TASK: Write out the data below in full, please. Keep every character as given.
++++++++++
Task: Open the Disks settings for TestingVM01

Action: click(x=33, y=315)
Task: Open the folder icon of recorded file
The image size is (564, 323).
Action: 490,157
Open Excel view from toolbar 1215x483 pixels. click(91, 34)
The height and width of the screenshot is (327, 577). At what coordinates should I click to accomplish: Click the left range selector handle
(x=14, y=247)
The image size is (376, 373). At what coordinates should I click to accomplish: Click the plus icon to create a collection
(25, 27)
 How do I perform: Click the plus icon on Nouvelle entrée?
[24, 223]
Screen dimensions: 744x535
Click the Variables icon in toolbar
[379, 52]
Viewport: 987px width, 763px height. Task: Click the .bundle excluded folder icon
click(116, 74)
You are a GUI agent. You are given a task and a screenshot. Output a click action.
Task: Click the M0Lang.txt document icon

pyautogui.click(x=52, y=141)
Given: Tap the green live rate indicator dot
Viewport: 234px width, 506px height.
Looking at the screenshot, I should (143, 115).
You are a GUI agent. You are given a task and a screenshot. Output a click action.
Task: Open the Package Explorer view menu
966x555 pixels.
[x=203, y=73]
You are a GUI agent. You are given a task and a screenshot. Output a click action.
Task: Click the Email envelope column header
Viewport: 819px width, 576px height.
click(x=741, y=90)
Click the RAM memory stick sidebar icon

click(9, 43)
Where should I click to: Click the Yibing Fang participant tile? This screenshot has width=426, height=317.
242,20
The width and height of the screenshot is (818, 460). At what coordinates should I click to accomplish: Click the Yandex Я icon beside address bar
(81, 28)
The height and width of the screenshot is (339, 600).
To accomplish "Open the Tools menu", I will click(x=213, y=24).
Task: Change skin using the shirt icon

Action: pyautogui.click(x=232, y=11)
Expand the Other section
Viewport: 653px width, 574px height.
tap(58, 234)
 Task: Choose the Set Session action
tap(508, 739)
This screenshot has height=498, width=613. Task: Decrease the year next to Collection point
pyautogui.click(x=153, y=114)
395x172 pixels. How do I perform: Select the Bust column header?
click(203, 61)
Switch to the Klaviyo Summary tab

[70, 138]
++++++++++
TASK RESULT:
Task: Open the Disks settings for TestingVM01

Action: click(x=33, y=315)
Task: Open the folder icon of recorded file
The image size is (564, 323).
Action: 490,157
Open Excel view from toolbar 1215x483 pixels. click(91, 34)
The height and width of the screenshot is (327, 577). At what coordinates should I click to accomplish: Click the left range selector handle
(x=14, y=247)
The image size is (376, 373). At what coordinates should I click to accomplish: Click the plus icon to create a collection
(25, 27)
 How do I perform: Click the plus icon on Nouvelle entrée?
[24, 223]
Screen dimensions: 744x535
Click the Variables icon in toolbar
[379, 52]
Viewport: 987px width, 763px height. Task: Click the .bundle excluded folder icon
click(116, 74)
You are a GUI agent. You are given a task and a screenshot. Output a click action.
Task: Click the M0Lang.txt document icon

pyautogui.click(x=52, y=141)
Given: Tap the green live rate indicator dot
Viewport: 234px width, 506px height.
Looking at the screenshot, I should (143, 115).
You are a GUI agent. You are given a task and a screenshot. Output a click action.
Task: Open the Package Explorer view menu
966x555 pixels.
[x=203, y=73]
You are a GUI agent. You are given a task and a screenshot. Output a click action.
Task: Click the Email envelope column header
Viewport: 819px width, 576px height.
click(x=741, y=90)
Click the RAM memory stick sidebar icon

click(9, 43)
Where should I click to: Click the Yibing Fang participant tile? This screenshot has width=426, height=317.
242,20
The width and height of the screenshot is (818, 460). At what coordinates should I click to accomplish: Click the Yandex Я icon beside address bar
(81, 28)
The height and width of the screenshot is (339, 600).
To accomplish "Open the Tools menu", I will click(x=213, y=24).
Task: Change skin using the shirt icon

Action: pyautogui.click(x=232, y=11)
Expand the Other section
Viewport: 653px width, 574px height.
tap(58, 234)
 Task: Choose the Set Session action
tap(508, 739)
This screenshot has height=498, width=613. Task: Decrease the year next to Collection point
pyautogui.click(x=153, y=114)
395x172 pixels. How do I perform: Select the Bust column header?
click(203, 61)
Switch to the Klaviyo Summary tab

[70, 138]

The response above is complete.